Model perilaku baru ini hanya berlaku setelah kerusakan lingkungan menjadi lingkup planet. Terbuai oleh janji-janji dunia yang semakin pasti, peradaban Barat secara brutal dibangunkan pada awal 1980-an oleh bukti kerentanan yang tak terduga. Sejak itu ancaman global telah mengambil bentuk yang lebih jelas dan lebih tepat. Kerusakan serius dan tidak dapat diubah yang sebenarnya dapat dihindari telah terjadi. Perubahan tidak tertandingi dalam tingkat keparahannya.

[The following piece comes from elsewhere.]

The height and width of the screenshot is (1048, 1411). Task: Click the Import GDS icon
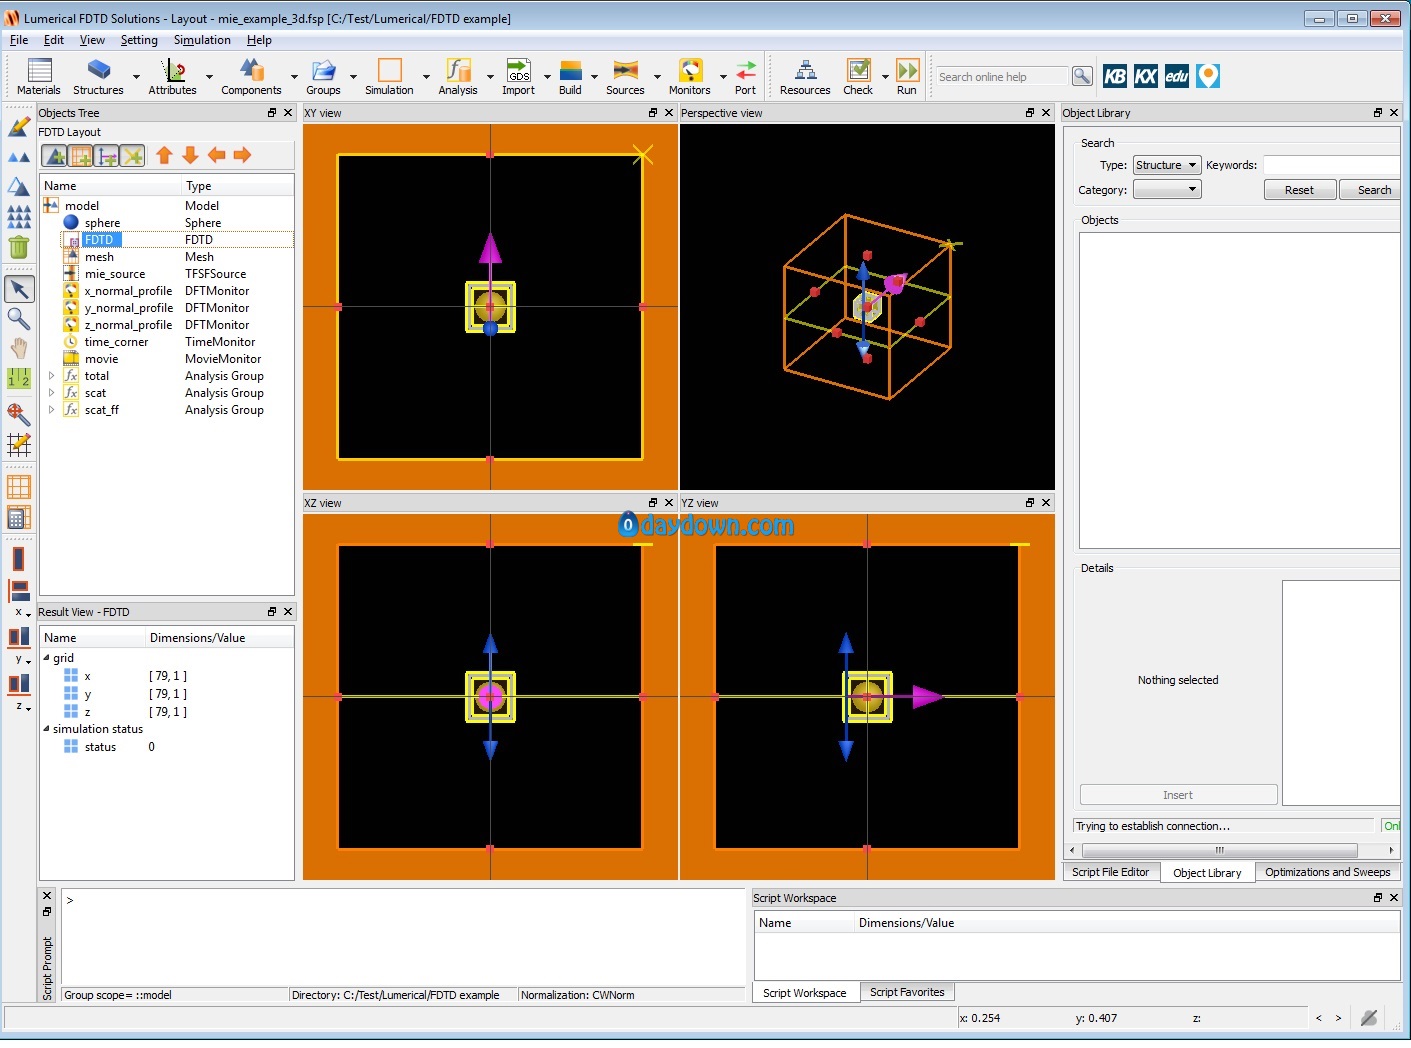point(518,71)
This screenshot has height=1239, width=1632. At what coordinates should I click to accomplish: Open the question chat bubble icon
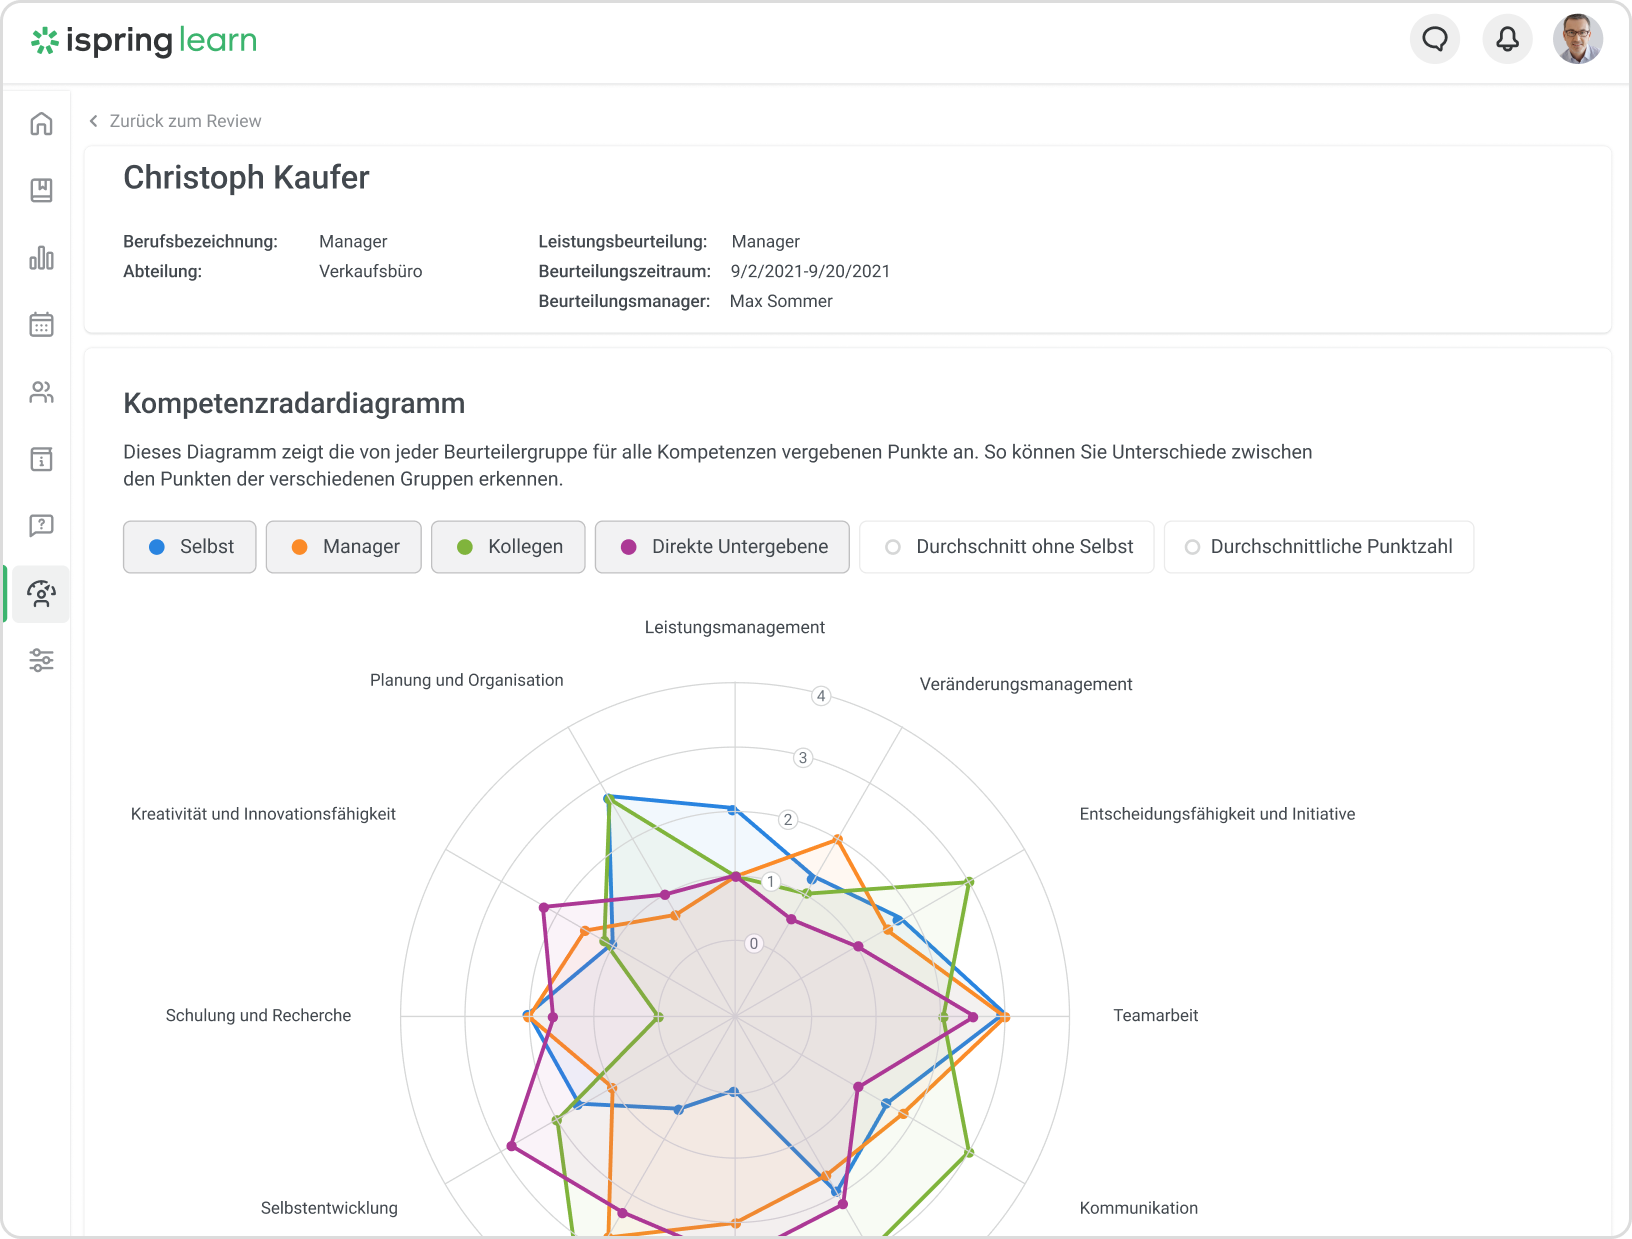point(41,526)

Litani mengkhawatirkan: perubahan iklim, penghancuran lapisan ozon stratosfer, kenaikan permukaan laut, keracunan sumber daya air tawar, pengasaman ekosistem, penghancuran keanekaragaman hayati, eksploitasi berlebihan sumber daya laut, peningkatan risiko teknologi, kelebihan populasi, penggurunan . . . Hipotesis ilmiah sampai saat ini, efek ini dalam waktu beberapa tahun menjadi subjek perhatian global.
Ketakutan yang kami pikir dapat kami hilangkan dengan mengadopsi pendekatan pencegahan yang dikombinasikan dengan mekanisme jaminan telah kembali dengan kedok baru. Ancamannya bukan lagi lokal, tapi global; itu bukan individu, tetapi kolektif dan tak terhindarkan. Sejarah manusia mengganggu sejarah alam; sekarang yang terakhir—ditulis ulang oleh tangan malapetaka—pada gilirannya dapat mengubah arah sejarah manusia. Kepastian bahwa kita akan menyaksikan fajar zaman yang cerah di mana risiko telah sepenuhnya dikuasai telah digantikan oleh momok masa depan yang genting. Keraguan menutupi mimpi positivis tentang masyarakat yang diatur oleh kepastian tentang apa yang benar dan apa yang salah. Dunia kontemporer sedang menemukan usia risiko.